Is Adobe Captivate right for you?

New to eLearning? This series summarises the key “need-to-knows” of four eLearning course authoring tools: Articulate Rise, Evolve, Adobe Captivate and Articulate Storyline. In this post we look at Adobe Captivate.

Ready to invest time and effort? Captivate offers you a blank slate to build responsive courses with a higher level of interactivity than web-based solutions. It’s a fraction of the price of the nearest competition. Beware though, some course authors report instability when creating complex courses.

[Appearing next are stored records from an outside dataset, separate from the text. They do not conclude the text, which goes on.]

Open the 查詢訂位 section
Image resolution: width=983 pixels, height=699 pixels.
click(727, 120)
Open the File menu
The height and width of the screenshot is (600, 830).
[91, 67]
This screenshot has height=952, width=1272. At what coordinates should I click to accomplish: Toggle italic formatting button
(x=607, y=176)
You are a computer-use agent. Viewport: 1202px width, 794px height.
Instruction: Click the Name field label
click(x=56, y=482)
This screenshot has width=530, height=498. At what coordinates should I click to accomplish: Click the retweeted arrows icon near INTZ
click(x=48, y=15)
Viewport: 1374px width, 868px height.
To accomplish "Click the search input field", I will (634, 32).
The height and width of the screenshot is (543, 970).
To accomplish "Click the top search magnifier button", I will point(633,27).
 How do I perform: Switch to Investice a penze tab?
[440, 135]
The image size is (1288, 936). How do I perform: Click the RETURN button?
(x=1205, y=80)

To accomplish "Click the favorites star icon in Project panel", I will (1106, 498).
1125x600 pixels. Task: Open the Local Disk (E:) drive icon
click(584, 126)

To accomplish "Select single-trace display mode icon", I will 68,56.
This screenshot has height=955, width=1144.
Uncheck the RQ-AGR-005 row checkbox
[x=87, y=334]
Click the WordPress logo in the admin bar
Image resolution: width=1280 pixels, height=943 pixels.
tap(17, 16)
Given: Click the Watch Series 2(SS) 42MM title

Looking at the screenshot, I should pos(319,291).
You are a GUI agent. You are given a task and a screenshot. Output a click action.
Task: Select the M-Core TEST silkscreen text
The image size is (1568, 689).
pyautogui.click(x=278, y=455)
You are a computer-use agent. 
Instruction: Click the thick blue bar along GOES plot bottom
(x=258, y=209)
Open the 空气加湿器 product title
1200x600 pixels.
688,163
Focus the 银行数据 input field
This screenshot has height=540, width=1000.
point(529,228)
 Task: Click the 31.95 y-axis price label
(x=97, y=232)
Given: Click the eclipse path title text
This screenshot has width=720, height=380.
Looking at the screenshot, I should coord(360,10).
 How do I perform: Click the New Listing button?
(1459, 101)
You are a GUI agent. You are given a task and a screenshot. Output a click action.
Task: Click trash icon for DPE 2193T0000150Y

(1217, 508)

What I like about Captivate

  • Power: As it is software rather than web-based, Captivate packs a lot of punch. You have a PowerPoint style blank slate into which you can insert and arrange images, text, shapes, videos and more. Built-in logic in the form of “actions” and “advanced actions” and the ability to run JavaScript (the programming language that powers most interactions on the web) mean that with time and skill you can built extremely complex interactions such as scenarios or basic simulations.
  • It is possible to build responsive courses that display on any device: Captivate’s “fluid box” technology is unique among high-end authoring software in that it allows course authors to arrange elements on the slide and then tell Captivate how to rearrange those elements on smaller devices. Although most web-based authoring tools offer a responsive solution, they lack the power that Captivate offers. The very quick video below shows how fluid boxes rearrange content depending on the screen size.
  • Price: For £34 per month, it’s a fraction of the price of its nearest competitor Articulate Storyline (though, Storyline is bundled with numerous additional services so some might say the comparison is unfair).

Things to be aware of

  • Learning curve and complexity: From using Articulate Rise for the first time, a course author could easily create an attractive responsive course with, say a tabbed box, some video, flip cards and other basic elements within an hour. Using a solution like Captivate perhaps 50 -100 hours of learning and experimentation would need to take place before such a course could be built. This time could be reduced if the built-in “learning interactions” were used. These are essentially templates of various elements like tabbed boxes, though they are not especially attractive and are not configurable enough to suit every need.
  • A less active support community: Although Adobe’s Captivate forum is reasonably active, with certain individuals contributing a great deal, Articulate’s forums are far more lively. There are also fewer tutorial videos on YouTube.
  • Can produce unstable results:  My personal experience is that if you use the full power of Captivate to create complex interactions you risk courses crashing or not running as expected. This interaction below only fully worked after extensive debugging which involved  removing every element on the page one-by-one to see which element was causing the interaction to crash.